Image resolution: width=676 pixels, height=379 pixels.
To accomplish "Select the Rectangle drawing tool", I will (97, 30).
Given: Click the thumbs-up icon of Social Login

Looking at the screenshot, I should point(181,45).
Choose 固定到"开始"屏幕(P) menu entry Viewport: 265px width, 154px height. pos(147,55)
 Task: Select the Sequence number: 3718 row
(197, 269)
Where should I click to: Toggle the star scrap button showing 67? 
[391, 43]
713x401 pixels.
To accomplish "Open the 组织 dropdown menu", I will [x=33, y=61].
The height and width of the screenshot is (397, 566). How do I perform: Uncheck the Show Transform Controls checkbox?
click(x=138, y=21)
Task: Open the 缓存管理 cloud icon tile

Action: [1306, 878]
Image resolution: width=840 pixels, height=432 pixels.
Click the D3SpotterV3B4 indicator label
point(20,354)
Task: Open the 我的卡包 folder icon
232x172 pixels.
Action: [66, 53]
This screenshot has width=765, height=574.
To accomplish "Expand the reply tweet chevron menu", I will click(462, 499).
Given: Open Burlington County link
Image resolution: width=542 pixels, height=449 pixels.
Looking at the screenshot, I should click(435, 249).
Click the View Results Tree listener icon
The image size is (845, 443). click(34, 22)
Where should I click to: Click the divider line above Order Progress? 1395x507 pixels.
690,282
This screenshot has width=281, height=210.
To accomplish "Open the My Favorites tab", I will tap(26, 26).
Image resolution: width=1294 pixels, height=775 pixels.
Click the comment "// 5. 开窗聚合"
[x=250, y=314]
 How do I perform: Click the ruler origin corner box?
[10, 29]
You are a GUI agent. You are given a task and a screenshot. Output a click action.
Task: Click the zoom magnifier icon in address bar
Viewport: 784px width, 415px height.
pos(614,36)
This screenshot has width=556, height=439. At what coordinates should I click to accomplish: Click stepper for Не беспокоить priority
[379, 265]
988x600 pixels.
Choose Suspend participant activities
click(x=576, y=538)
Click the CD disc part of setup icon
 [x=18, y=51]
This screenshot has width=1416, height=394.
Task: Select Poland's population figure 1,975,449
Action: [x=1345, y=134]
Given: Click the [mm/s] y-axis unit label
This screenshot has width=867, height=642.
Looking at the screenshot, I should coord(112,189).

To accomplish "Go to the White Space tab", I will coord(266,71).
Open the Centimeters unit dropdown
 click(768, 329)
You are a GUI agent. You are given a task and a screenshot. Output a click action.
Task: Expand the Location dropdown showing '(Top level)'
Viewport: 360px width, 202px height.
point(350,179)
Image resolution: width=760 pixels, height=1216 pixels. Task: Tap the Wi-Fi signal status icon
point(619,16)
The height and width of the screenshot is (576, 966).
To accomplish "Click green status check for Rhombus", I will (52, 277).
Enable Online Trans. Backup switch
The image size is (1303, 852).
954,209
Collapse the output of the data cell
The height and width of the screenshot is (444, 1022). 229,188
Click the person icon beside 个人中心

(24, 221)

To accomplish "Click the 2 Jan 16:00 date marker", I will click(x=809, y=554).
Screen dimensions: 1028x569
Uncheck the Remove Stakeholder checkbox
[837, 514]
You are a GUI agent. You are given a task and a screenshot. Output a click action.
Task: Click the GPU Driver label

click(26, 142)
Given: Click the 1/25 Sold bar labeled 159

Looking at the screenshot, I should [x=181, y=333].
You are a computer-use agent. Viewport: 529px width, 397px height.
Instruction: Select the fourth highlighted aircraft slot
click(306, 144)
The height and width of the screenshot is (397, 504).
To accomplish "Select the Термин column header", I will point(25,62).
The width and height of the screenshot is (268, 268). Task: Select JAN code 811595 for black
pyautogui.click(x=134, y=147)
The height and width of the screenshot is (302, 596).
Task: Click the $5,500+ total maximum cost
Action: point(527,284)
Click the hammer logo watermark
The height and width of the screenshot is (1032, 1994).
+++++
_REQUIRED WORK_
Note every line of the records that holds the word "menu", and copy it.

_ANSWER TO THIS TASK_
Choose 固定到"开始"屏幕(P) menu entry Viewport: 265px width, 154px height. pos(147,55)
To accomplish "Open the 组织 dropdown menu", I will [x=33, y=61].
To accomplish "Expand the reply tweet chevron menu", I will click(462, 499).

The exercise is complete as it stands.